よだつか。海外在住の夜鷹の元へ司が慎一郎から預かった手紙を届けに行っている数年後if。ゆっくり距離が縮まっていく話。


《四頁目》


『僕のイヤホン知らない?』
 純からそんなメッセージが届いたのは、日本に帰国して二日が経った時だった。司は自室で諸々のデータを纏めつつ、これが終わったら寝ようかな、と考えていたところだった。
「え……嘘だろ?」
 血の気が引いていくのが、自分自身でも分かった。
 というのも、心当たりがあったからだ。
 向こうに滞在している中で、動画を見ている最中に司の使っていたイヤホンの充電が切れたことがあった。
 スピーカーからではなくわざわざイヤホンを使っていたのは、次のプログラムで使えそうな曲を選別していたからだ。細かい音まで拾うためには、スピーカーよりイヤホンの方がいい。
 充電切れはどうしようもないので、終わったらまた聞こう、と思いつつケーブルを探している司に、純が自身が使っているイヤホンを差し出してきたのだ。
 驚きにぽかんと口を開けている司などお構いなしに、純は半ば無理矢理手の中にイヤホンが入ったケースを押し付けてきた。
 我に返った司が礼を言いつつ頭を下げるのに、純はひらりと手を振って「終わったら充電しといて」と返した。
 司は純のイヤホンを借りて曲の候補をいくつか見つけられ、言われた通りイヤホンの充電をしておいた。
 嬉しかったのは、純がイヤホンを貸してくれた心遣いにもだったが、手渡されたそれが司が使っているメーカーと同じものだったのもあった。型は司の使用している物の方が若干古いものだったけれど。
 お揃いではないが、近しい気がしてなんとなくくすぐったいような。並んで充電しているイヤホンを見て、ひっそり面映ゆくなった。
 そこで終わった、はずだった。少なくとも司は今の今までそう認識していた。
 青ざめた顔で立ち上がった司は、真偽を確かめるべくしまっていたイヤホンを手に取って。
「やらかしたあ……
 すぐに崩れ落ちた。
 手元にあるのは、紛れもなく純のイヤホンだったからだ。
 同じメーカーで、どちらも色は黒。多少ケースの形は違うが、よく確かめなかったせいで取り違えてしまったのだろう。
 頭を抱えるも、事実は変わらない。
 うう、と唸っていた司だったが、ふらつきながらスマホを手に取った。純のイヤホンは、間違っても踏んだりしないように机の上に置いた。
 時差を確認し、震える指でアドレスから『夜鷹純』を探し出す。時間帯的にも、さきほどメッセージを送ってきたことからも、純は就寝していないはずだ。
 一度固く目を閉じてから、ふーっと深呼吸をする。それから意を決して、通話ボタンを押した。

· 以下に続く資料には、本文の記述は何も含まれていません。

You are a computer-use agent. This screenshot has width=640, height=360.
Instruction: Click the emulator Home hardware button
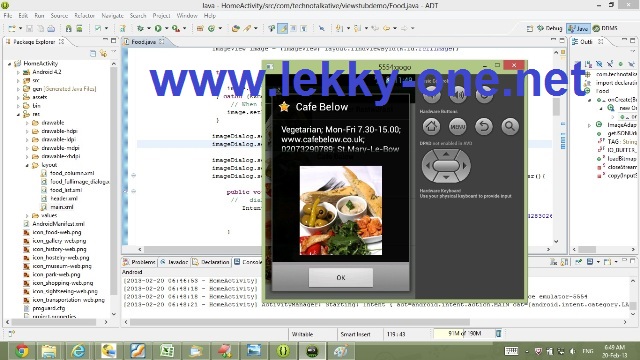(431, 127)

 五回呼び出し音が鳴って出なかったら切ろう、とスマホを持っていない方の手に視線を落とした。
 一、二、三。親指、人差し指、中指、一つずつ指を折り数える。
 ぷつり、前触れなくコール音が切れた。
 へたり込んでいた体勢から立ち上がり、姿勢を正す。緊張に指先が冷えているのを、この時ようやく自覚した。
「明浦路司です。すいません、イヤホン取り違えてました」
『今まで気づかなかったの?』
「はい……申し訳ありません」
 やらかした事実は変わらない以上、誠心誠意謝るだけだ。
 電話の向こうである純には見えていないと分かっていても、深々と頭を下げる。
『いつ返しに来れる?』
「うっ……休み取ったばかりなので、すぐには、無理です、ね……
『ふうん』
「あの、もし急ぎで使うようでしたら、通販でお送りし」
『いらない』
「あっハイ」
 これが一番早いのでは、と浮かんだ提案はぶったぎられた。それはもうバッサリと。辻斬りもかくやという勢いだった。実際司のメンタルはグサグサに抉られまくっていたので、言葉の刃の切れ味が抜群だったのは間違いなかった。

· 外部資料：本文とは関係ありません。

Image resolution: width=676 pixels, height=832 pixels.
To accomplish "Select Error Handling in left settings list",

 とは言え、物理的な距離ばかりはどうしようもない。明日からコーチとしてレッスンに復帰する予定でもある。
 八方塞がり、という言葉が脳裏を過ぎる。胃の辺りが引き絞られるような心地になった司は、服の裾をぎゅっと握った。
「国際郵便でお送りするので、いいですか……
『なんで?』
 なんでってなんで?
 そう口にしかけたのを、どうにか呑み込んだ。
 某青いタヌキ、基ネコ型ロボットの持っている、開けるだけでどこへでも任意の場所に繋がる便利なドアが欲しい、と切実に思った。今の科学力ならあるんじゃないのか、国家的機関が隠してたりするんじゃないのか、世界の夜鷹純が私物を求めているんだ、今こそそれを出すべきなのでは。
 思考がよく分からない方向に飛びかけたが、今はとにかく純に分かってもらわなければならない。
 今回取り違いをしてしまったのは全面的に司に非がある。非難は受け入れるしかない。
 しおしおと、萎びた青菜もかくやといった様相で司は再び頭を下げた。純には見えていないと分かっていても。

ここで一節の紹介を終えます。